• _REQUIRED ACTION_
Look through the lines below, find those with the word "agent", and copy them.

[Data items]

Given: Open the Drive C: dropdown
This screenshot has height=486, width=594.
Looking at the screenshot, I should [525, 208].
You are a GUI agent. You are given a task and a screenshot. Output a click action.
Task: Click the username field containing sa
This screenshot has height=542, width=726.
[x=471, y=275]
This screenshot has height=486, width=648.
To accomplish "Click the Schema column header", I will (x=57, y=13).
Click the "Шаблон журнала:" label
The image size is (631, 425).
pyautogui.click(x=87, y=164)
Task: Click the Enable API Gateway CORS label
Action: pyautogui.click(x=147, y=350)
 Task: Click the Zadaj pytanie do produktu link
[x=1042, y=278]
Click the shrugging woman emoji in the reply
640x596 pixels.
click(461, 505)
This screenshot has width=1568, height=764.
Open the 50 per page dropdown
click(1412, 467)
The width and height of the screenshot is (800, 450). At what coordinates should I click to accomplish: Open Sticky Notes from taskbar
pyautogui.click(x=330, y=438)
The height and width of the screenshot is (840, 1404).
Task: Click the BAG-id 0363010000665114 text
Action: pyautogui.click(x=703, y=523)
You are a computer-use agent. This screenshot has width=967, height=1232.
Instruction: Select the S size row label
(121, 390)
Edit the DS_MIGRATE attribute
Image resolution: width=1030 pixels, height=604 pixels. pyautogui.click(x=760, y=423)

• _EXPECTED ANSWER_
You are a GUI agent. You are given a task and a screenshot. Output a click action.
You are a computer-use agent. This screenshot has width=967, height=1232.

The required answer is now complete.